October Returns (-6.33%)
Below you can see each fund I own, the target weight of that fund in my portfolio overall, the actual weight and the monthly return. Buying into an index fund is effectively the same as buying into an already well-diversified portfolio. For example, the ‘Emerging Markets Stock Index Fund’ consists of over 1,099 individual stocks. These funds each represent a market of their own.
These are rounded figures so sometimes they will not add up to 100% exactly.
The complete monthly return for October was -6.33%. All funds were down from last month. The global fund was down 6.78%; The US fund was down 6.13%; The UK fund was down 6.79%; and the Emerging Markets fund was down 7.99%.
I invest around the 22nd of the month and I rebalance with new cashflow. As a result, my fund weightings are very close to target.

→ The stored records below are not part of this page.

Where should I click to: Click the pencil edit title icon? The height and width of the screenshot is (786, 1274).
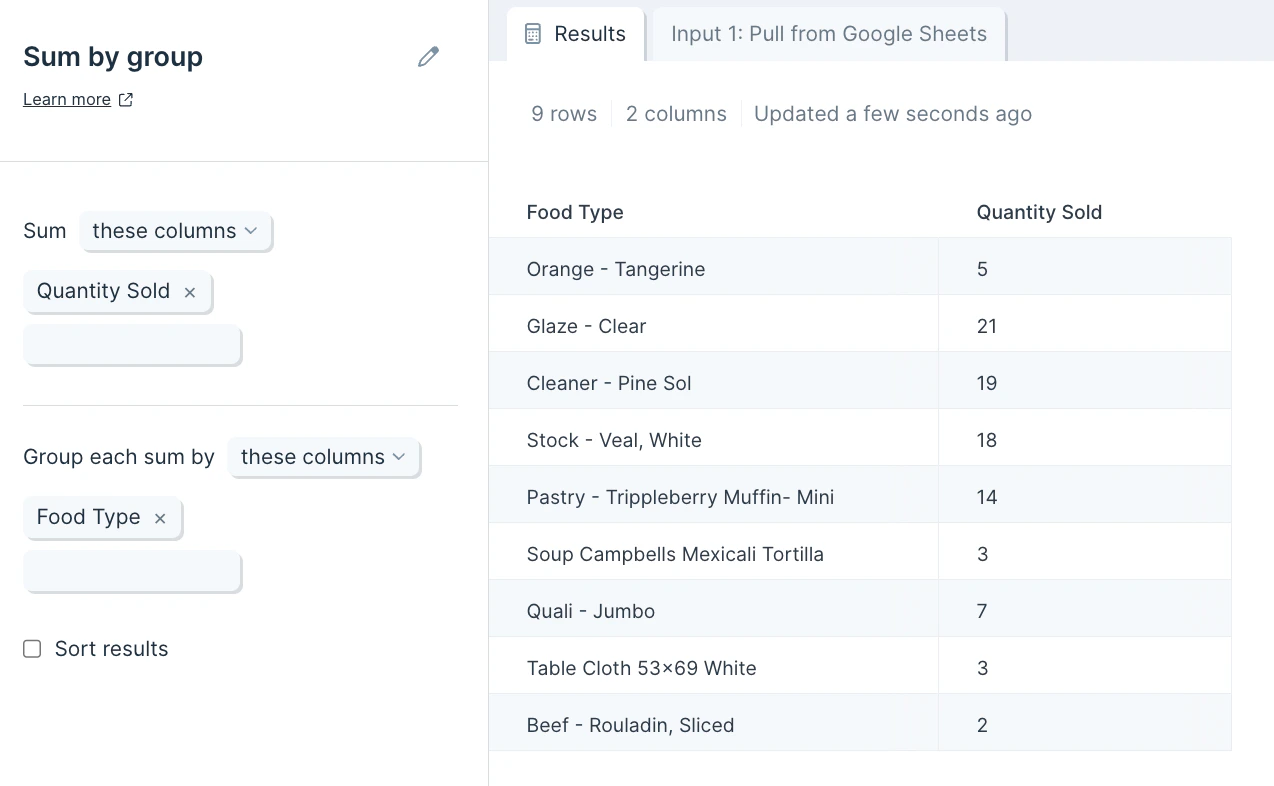[428, 57]
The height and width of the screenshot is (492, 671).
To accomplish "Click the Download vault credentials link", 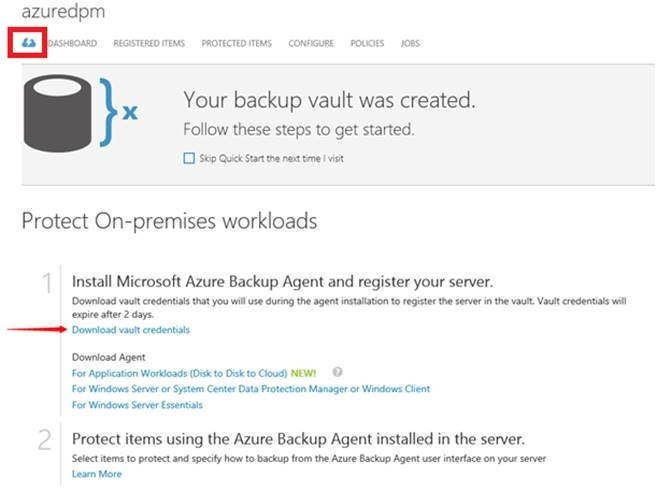I will click(131, 329).
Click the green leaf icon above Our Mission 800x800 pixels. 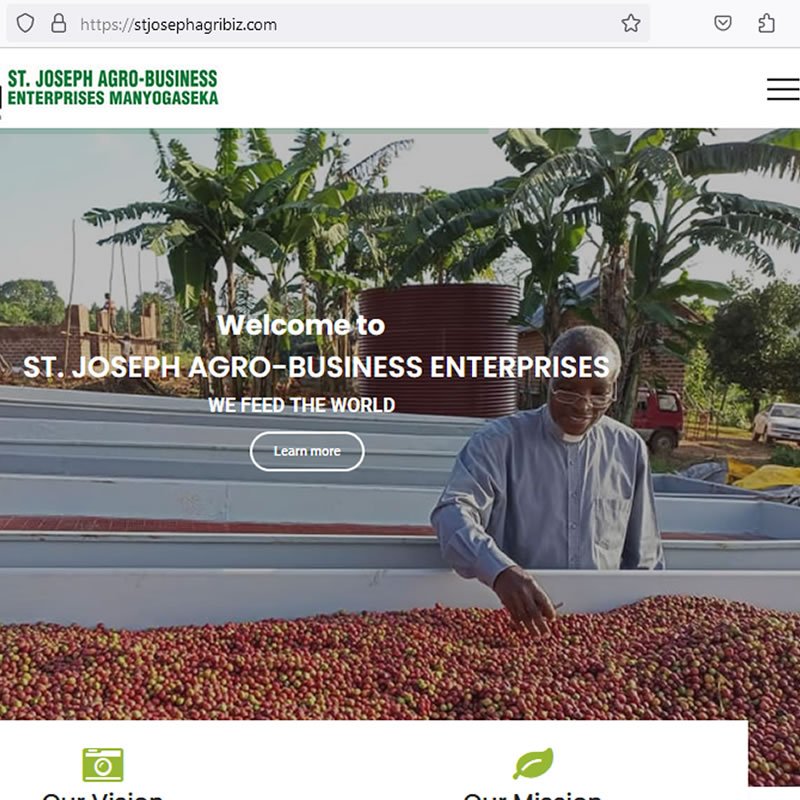coord(534,763)
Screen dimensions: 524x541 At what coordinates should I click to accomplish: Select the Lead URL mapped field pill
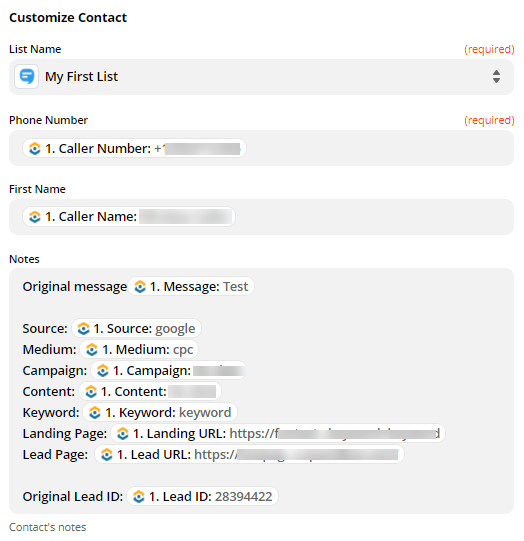click(249, 454)
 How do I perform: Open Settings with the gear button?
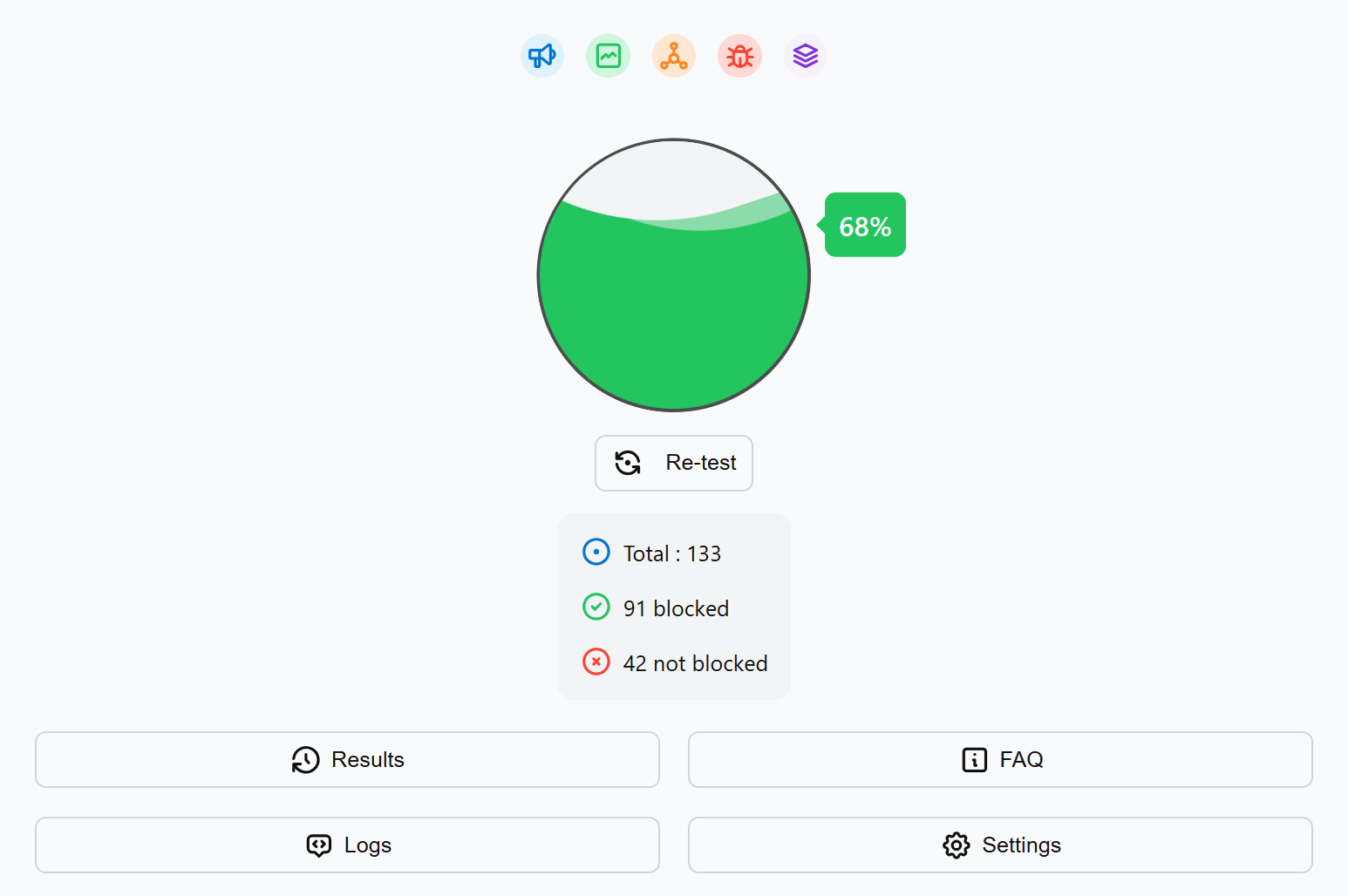click(1000, 845)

October saw global stocks shift into correction territory. There are one of two ways you can react to this. I wonder if you can guess which box I fit into.
Option 1: Run For The Hills!
It’s all over. The stock market will continue to fall. You made a short term gamble and you lost. You choose to withdraw all money from the market, trade half of your cash for gold (in case currency no longer becomes viable), stock up on supplies from B&Q and make your way to a secluded cabin in the woods.
The statement above, if unclear, is to be read in a sarcastic tone. Although it sounds like a fun movie, it probably isn’t the route I will be taking.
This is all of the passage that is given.